### What to work on
Go to the line containing "Office Security Systems (617, 1984)" and return it and each line after it exactly, through the end of the data below, and nothing more.

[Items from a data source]

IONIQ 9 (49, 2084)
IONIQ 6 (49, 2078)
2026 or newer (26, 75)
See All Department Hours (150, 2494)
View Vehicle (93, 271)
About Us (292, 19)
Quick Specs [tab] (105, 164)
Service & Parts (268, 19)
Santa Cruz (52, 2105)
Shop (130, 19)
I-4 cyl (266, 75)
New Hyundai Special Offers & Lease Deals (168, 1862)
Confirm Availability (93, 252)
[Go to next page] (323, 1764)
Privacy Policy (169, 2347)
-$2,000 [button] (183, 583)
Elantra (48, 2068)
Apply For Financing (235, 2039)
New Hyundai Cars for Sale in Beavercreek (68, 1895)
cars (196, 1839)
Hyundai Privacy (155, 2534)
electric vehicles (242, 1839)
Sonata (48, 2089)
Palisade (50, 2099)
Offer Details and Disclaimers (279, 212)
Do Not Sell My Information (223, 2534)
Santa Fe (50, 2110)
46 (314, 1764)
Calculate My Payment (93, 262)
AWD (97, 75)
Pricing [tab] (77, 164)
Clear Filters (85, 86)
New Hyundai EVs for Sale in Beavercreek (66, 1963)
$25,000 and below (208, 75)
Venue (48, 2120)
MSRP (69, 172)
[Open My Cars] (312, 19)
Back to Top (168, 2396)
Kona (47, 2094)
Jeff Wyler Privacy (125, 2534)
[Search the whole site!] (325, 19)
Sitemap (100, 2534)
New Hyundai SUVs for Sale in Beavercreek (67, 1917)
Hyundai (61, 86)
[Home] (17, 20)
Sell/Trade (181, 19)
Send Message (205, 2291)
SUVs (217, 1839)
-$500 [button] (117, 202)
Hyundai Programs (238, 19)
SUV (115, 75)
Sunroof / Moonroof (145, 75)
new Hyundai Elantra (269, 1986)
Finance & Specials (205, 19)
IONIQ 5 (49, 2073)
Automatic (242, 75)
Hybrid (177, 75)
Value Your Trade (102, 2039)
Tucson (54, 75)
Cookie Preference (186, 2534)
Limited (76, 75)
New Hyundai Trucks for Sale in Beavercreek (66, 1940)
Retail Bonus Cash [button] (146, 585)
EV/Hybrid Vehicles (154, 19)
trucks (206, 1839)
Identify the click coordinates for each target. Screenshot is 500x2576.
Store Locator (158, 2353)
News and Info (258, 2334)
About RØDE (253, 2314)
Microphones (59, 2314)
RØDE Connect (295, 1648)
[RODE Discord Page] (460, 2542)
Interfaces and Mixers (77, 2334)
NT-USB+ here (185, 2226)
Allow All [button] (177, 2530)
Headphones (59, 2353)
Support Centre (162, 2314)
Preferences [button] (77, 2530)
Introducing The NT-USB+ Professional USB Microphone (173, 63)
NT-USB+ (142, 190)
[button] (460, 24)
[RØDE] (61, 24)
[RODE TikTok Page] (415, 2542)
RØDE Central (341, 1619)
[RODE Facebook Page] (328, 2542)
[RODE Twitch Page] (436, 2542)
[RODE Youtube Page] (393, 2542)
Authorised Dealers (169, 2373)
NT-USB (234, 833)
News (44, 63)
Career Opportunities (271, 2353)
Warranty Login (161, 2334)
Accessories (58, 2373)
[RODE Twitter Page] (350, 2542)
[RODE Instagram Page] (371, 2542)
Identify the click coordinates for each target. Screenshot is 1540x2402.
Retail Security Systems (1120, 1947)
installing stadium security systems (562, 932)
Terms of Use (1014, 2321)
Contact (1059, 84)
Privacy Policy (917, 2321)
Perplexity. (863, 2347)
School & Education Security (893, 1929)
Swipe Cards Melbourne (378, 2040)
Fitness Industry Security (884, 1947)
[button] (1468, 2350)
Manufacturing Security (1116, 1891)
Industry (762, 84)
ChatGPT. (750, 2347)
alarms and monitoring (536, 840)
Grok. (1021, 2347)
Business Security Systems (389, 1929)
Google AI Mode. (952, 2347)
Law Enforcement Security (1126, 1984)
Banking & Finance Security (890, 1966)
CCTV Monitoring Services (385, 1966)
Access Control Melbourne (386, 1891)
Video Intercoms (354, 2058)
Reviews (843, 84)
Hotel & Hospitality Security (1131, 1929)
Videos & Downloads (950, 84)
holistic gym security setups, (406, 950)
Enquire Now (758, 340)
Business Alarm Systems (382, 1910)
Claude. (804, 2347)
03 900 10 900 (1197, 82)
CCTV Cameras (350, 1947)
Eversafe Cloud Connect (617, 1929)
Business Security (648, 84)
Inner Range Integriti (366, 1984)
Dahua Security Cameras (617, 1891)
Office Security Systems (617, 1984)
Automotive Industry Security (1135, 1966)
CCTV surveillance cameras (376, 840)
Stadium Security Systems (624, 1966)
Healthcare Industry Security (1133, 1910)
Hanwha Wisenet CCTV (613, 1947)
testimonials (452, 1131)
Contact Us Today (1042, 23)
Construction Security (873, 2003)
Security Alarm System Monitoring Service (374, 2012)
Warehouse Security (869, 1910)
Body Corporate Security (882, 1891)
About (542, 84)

### Answer box
Office Security Systems (617, 1984)
Automotive Industry Security (1135, 1966)
CCTV surveillance cameras (376, 840)
Stadium Security Systems (624, 1966)
Healthcare Industry Security (1133, 1910)
Hanwha Wisenet CCTV (613, 1947)
testimonials (452, 1131)
Contact Us Today (1042, 23)
Construction Security (873, 2003)
Security Alarm System Monitoring Service (374, 2012)
Warehouse Security (869, 1910)
Body Corporate Security (882, 1891)
About (542, 84)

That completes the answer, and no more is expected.